Why do dictionaries in Python check for a key-existing during assignment?

155 views Asked by At

So I heard that dict instances in Python will check if a key already exists before assigning a value. This seems very redundant to me, and I will explain why with an example.
EXAMPLE:

if(key in dictionary):
   dictionary[key] = dictionary[key] + 1
else:
   dictionary[key] = 1

So you can see in this example that, there would be no need to check if a key already exists for dictionary[key] = dictionary[key] + 1. Because the dictionary[key] in the right hand side of the assignment (dictionary[key] + 1) will retrieve the key if it is present, or raise a KeyError if the key does not already exist in the dict instance (note that the check to see if the key is present on the right hand side is not related to assignment). Whether a key already existed or not in the check on the left hand side (dictionary[key] =), will do nothing to the outcome. If no check was done, and you just calculated the hash-value for the key and assigned it that value. It would not matter if the key existed previously or not. ALSO NOTE: That with or without the if(key in dictionary): a redundant check will be performed.

For the second portion of the example dictionary[key] = 1. The presence of a key or not in the check from dictionary[key] does not change the outcome, whatever value was at that previous key (if it was present) will just be overwritten by the 1. So what is the point of the check before the set.

Maybe there is a reason for the implicit check during ASSIGNMENT before the set. It seems that there is a seperate check performed if the check is for a dict instance on the left or right hand side of the assignment. Because a missing key does not throw a KeyError on the left hand side, a new key is just made instead. I can't see an example of the need for the check prior to a set, but if you do! I would love to hear.

1

There are 1 answers

5
wim On BEST ANSWER

It is actually true that Python will check whether a key is already existing in the dict when setting a new value.

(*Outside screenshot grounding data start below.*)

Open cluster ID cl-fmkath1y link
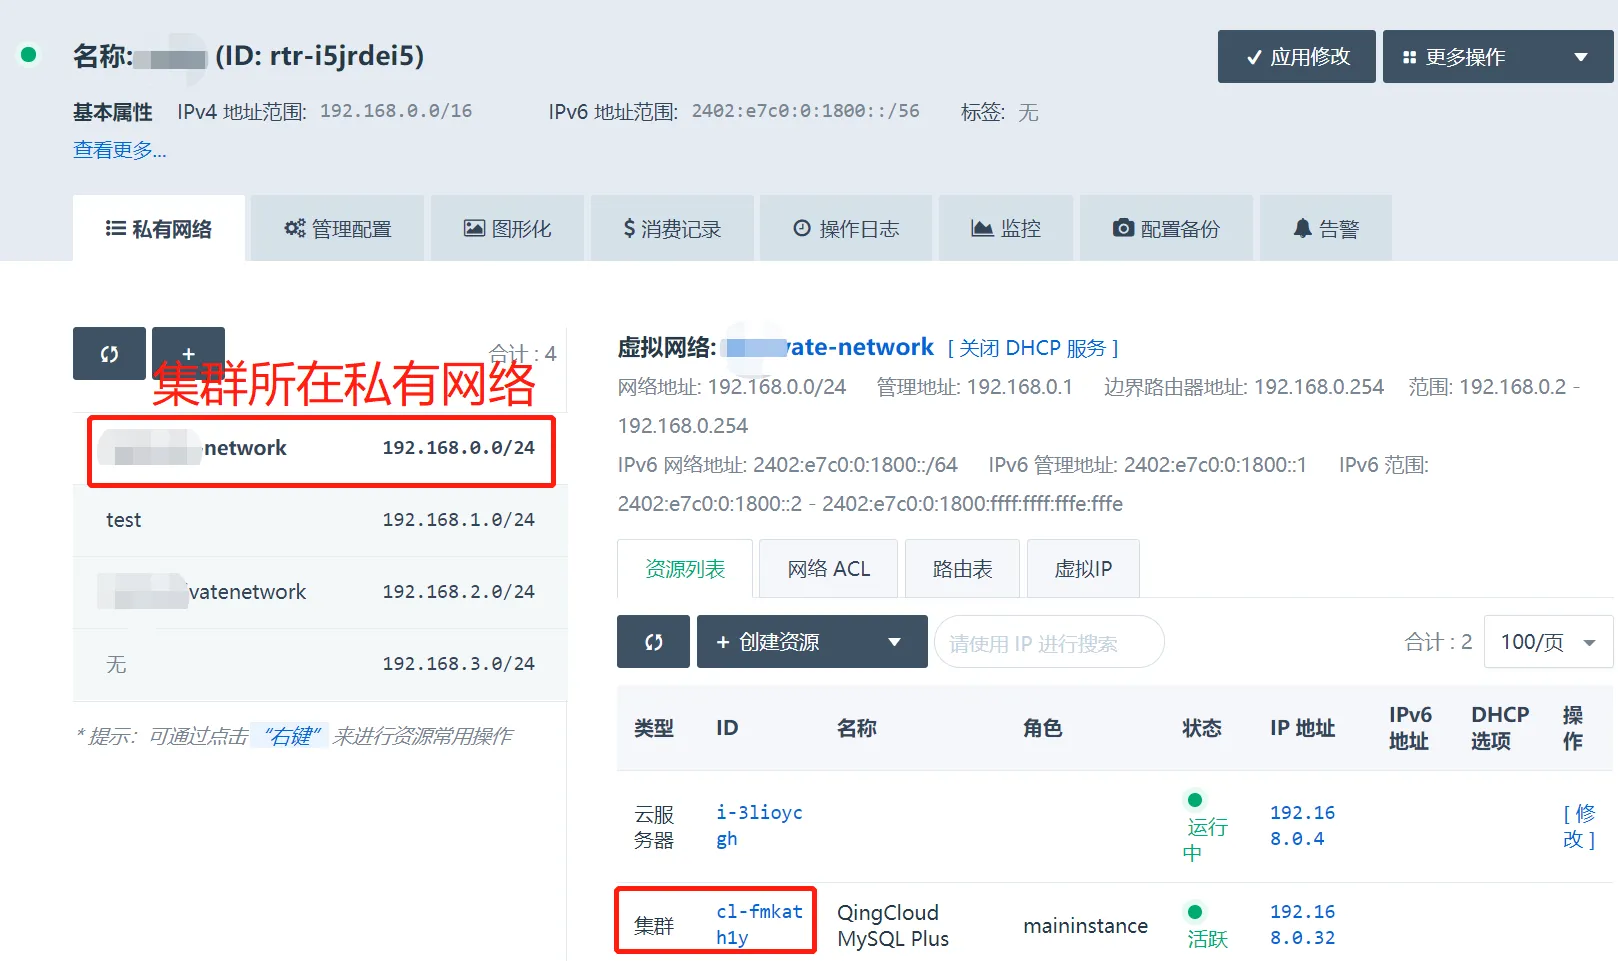The width and height of the screenshot is (1618, 961). tap(759, 925)
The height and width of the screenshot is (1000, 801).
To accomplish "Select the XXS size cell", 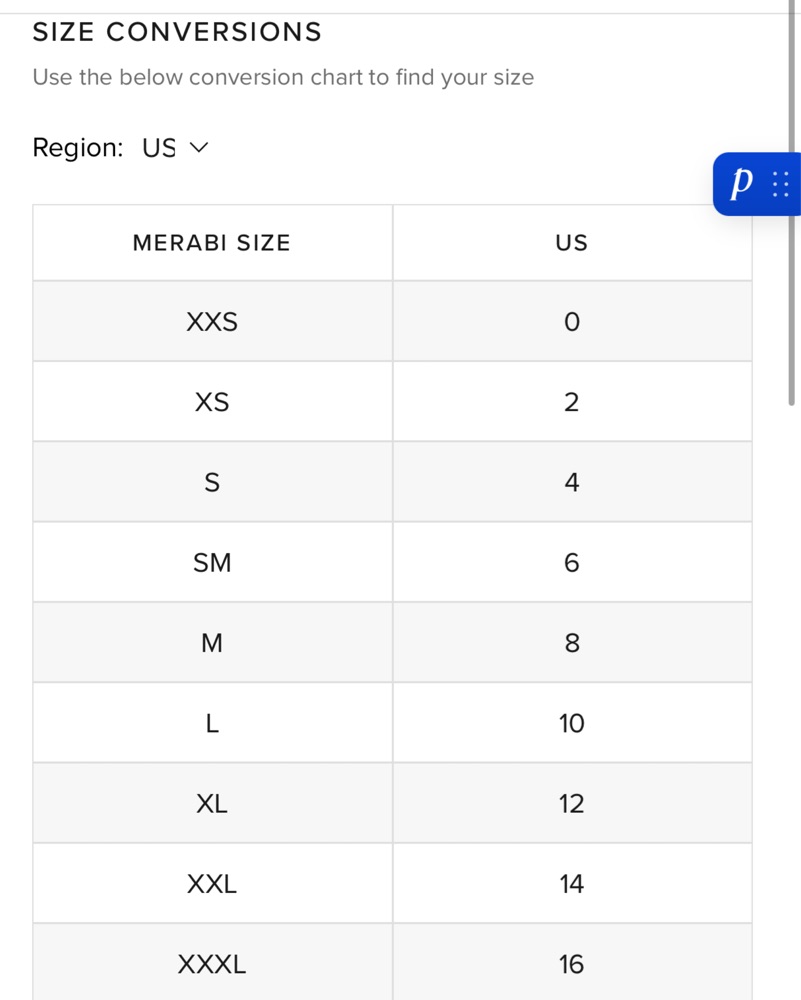I will (212, 321).
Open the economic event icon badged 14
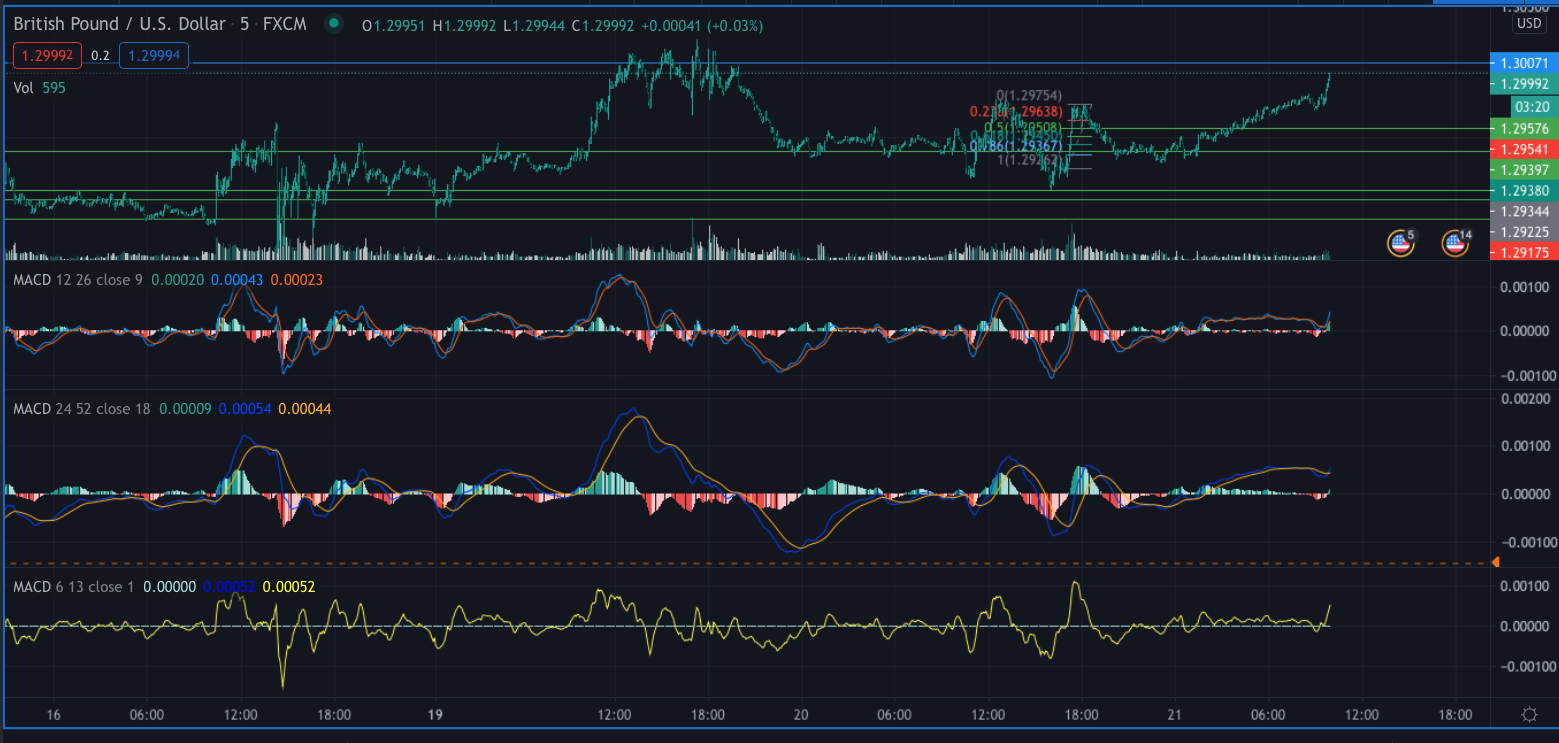Screen dimensions: 1559x743 [1455, 242]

However, this check happens at the C level, not in Python code like shown in the question. The check is done by a helper function _Py_dict_lookup in CPython.

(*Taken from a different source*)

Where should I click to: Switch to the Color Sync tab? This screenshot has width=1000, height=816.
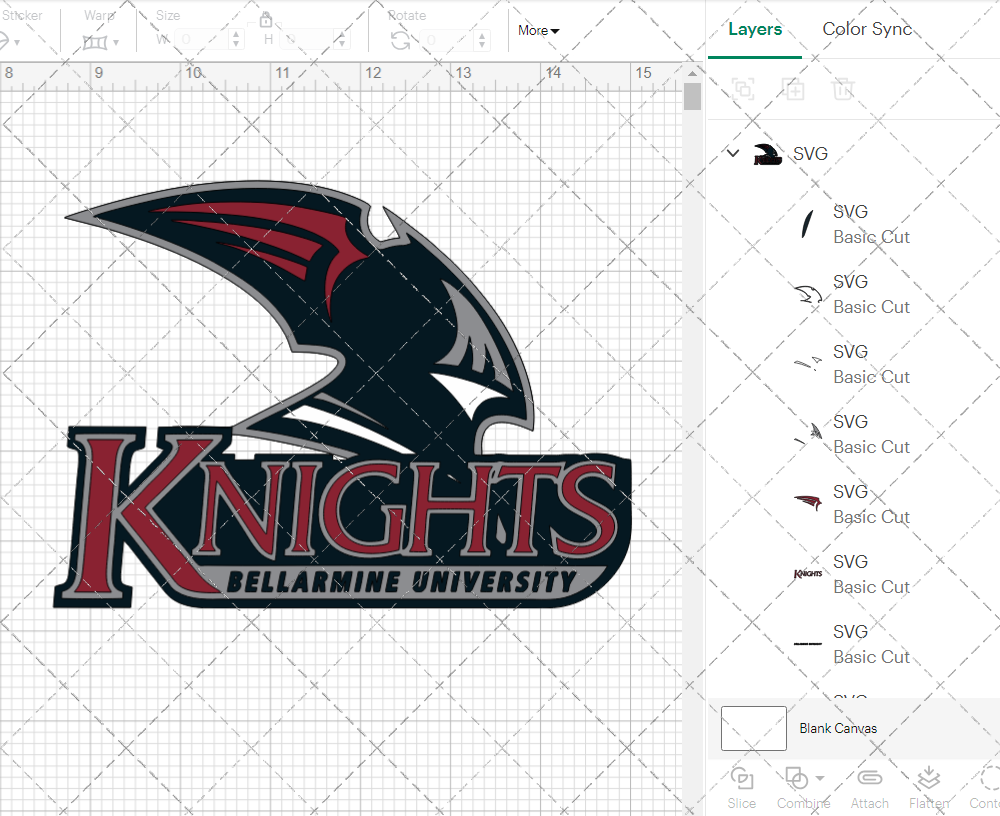click(867, 29)
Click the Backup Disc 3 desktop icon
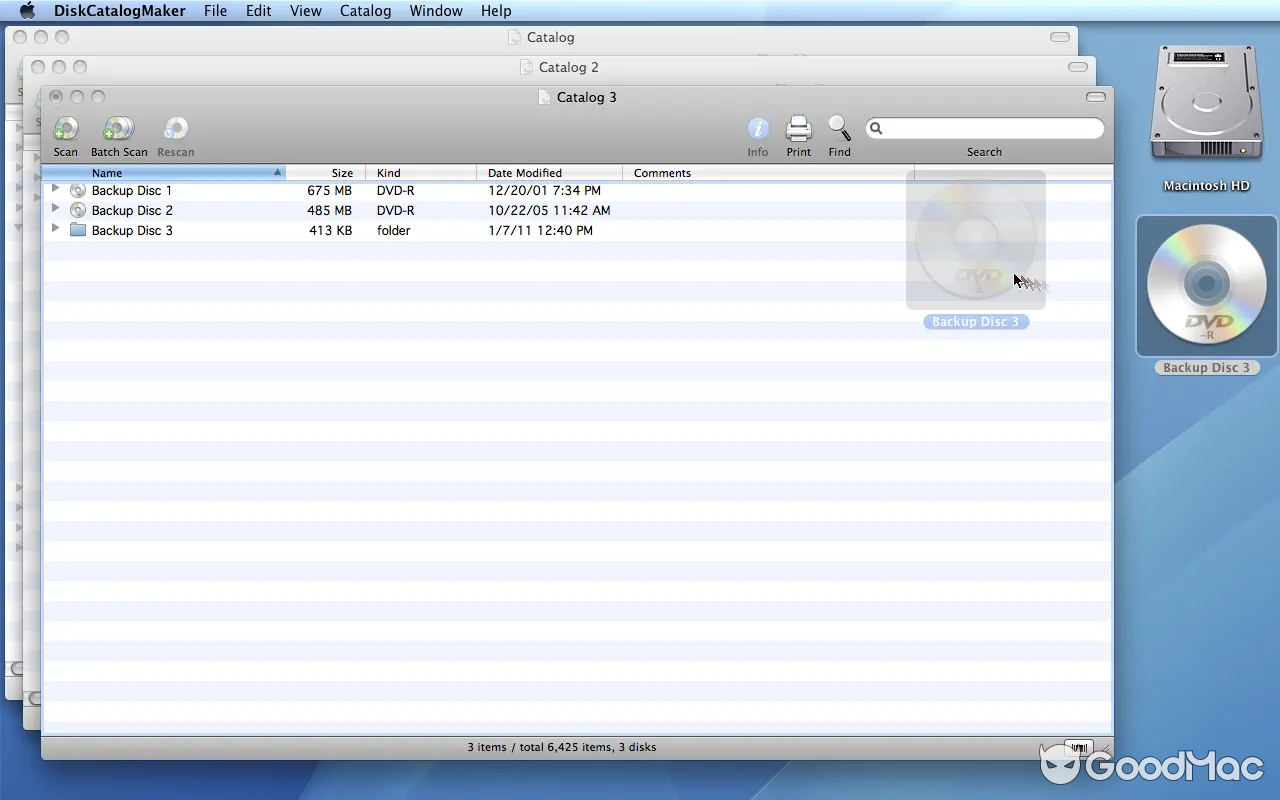1280x800 pixels. coord(1205,287)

There are good reasons why the implementation must check if key is already existing:

  • When replacing a key, the reference count for the old value must be decremented (no memory leaks)
  • When replacing a key, CPython guarantees a backing storage resize will not be triggered (user can modify an item during dict iteration).
  • To distinguish "key exists" from "hash collision", an equality check may be necessary between new key and old key (collision handling)

When writing Python code, you don't need to do this kind of check. It would be more normal to use something like:

dictionary[key] = dictionary.get(key, 0) + 1

Or, if you're just counting keys, use a dict subclass such as collections.Counter instead.